• Goal of the exercise: Write out the Building in Public text again, everything from "1. You invite" down to "waiting to buy.", putting "community" in place of every "audience".

— begin Text shown —

In recent years Building in Public has become a popular and effective marketing strategy. Kevon Cheung’s authoritative piece called Building in Public Definitive Guide defines it as “…building a company, a product, or anything and sharing a lot of the transparent ‘behind the scenes’ with its public audience.” Traditionally, business owners and marketers use email, social media, and their websites to do it.
It sounds straight forward but there are real benefits to the strategy to sharing the behind the scenes of your developing product or business.
1. You invite others to the conversation.
When you share what’s going on, you invite people who could one day be future customers. You also invite like-minded business owners and establish a network for potential partnerships. Your audience helps build your business.
2. You build interest and a following.
Word-of-mouth marketing is the most effective strategy but the most difficult to implement. Building in Public creates the environment for successful word-of-mouth. As others get excited about what you are developing, they spread the word and tell others. You also increase your following and audience, creating a bigger reach.
3. You nurture an audience.
As you Build in Public, your audience gets to know your brand, mission, and the value you offer. You are educating and nurturing them from day one. When it’s time for launch, they are waiting to buy.
4. On opening day, you have a bigger line.
How many times do we see a business open to the sound of crickets? Building in Public helps prevent that and increases the chances for a big grand opening day. Through early sign-ups and pre-orders, you already have a customer base. When the doors open, you’ve generated enough buzz for excitement and action.
Now that we know the benefits, how do we Build in Public?
Building in Public is a strategy. Its tactics vary in the hundreds. There are many creative ways to do it and it depends on your industry, audience, and product. But here are the core principles you can adopt to develop your strategy today.

— end Text shown —
— begin Recorded data —

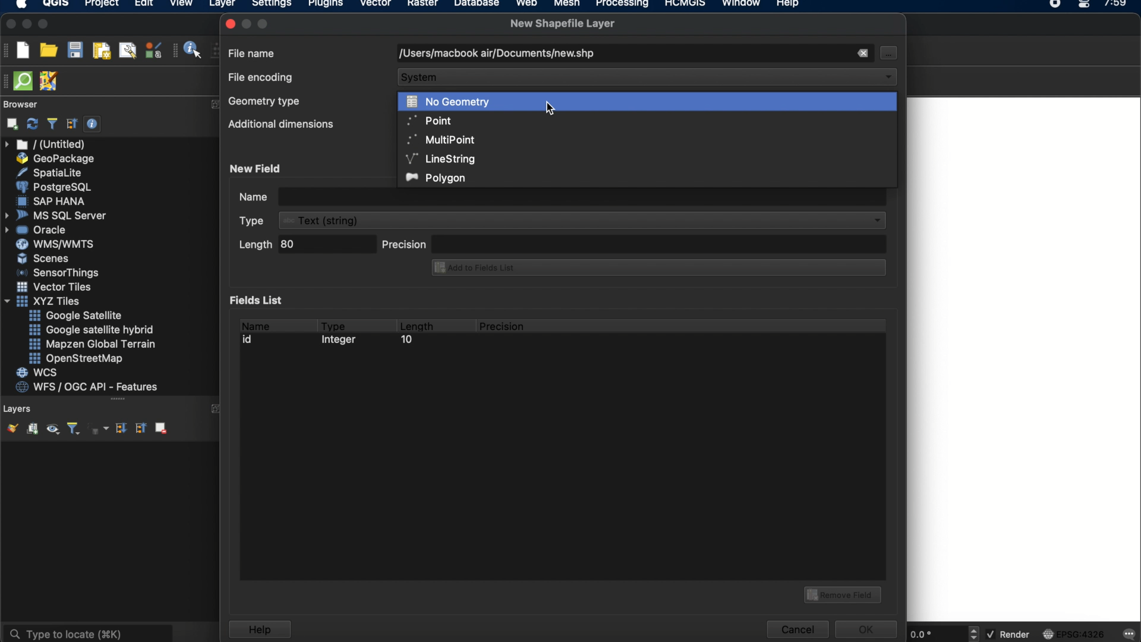 The height and width of the screenshot is (642, 1141). Describe the element at coordinates (99, 428) in the screenshot. I see `filter legend by expression` at that location.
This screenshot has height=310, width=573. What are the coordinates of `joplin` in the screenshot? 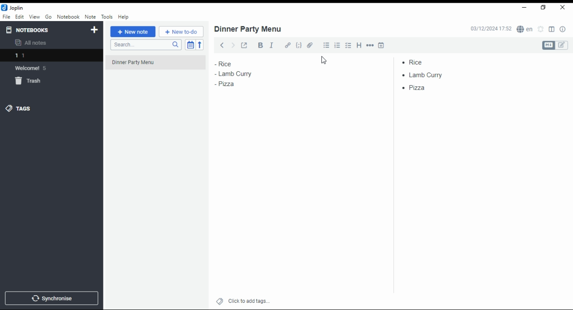 It's located at (13, 8).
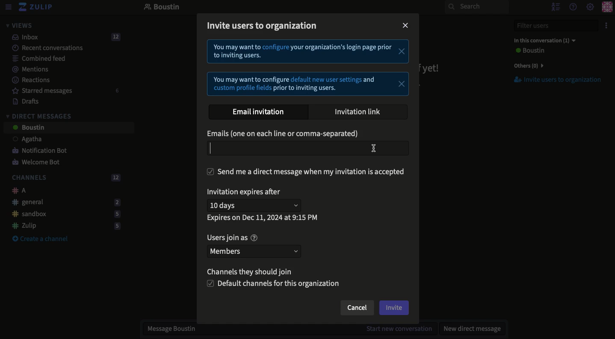  I want to click on 10 days, so click(256, 205).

— end Recorded data —

• Completed exercise:
1. You invite others to the conversation.
When you share what’s going on, you invite people who could one day be future customers. You also invite like-minded business owners and establish a network for potential partnerships. Your community helps build your business.
2. You build interest and a following.
Word-of-mouth marketing is the most effective strategy but the most difficult to implement. Building in Public creates the environment for successful word-of-mouth. As others get excited about what you are developing, they spread the word and tell others. You also increase your following and community, creating a bigger reach.
3. You nurture an community.
As you Build in Public, your community gets to know your brand, mission, and the value you offer. You are educating and nurturing them from day one. When it’s time for launch, they are waiting to buy.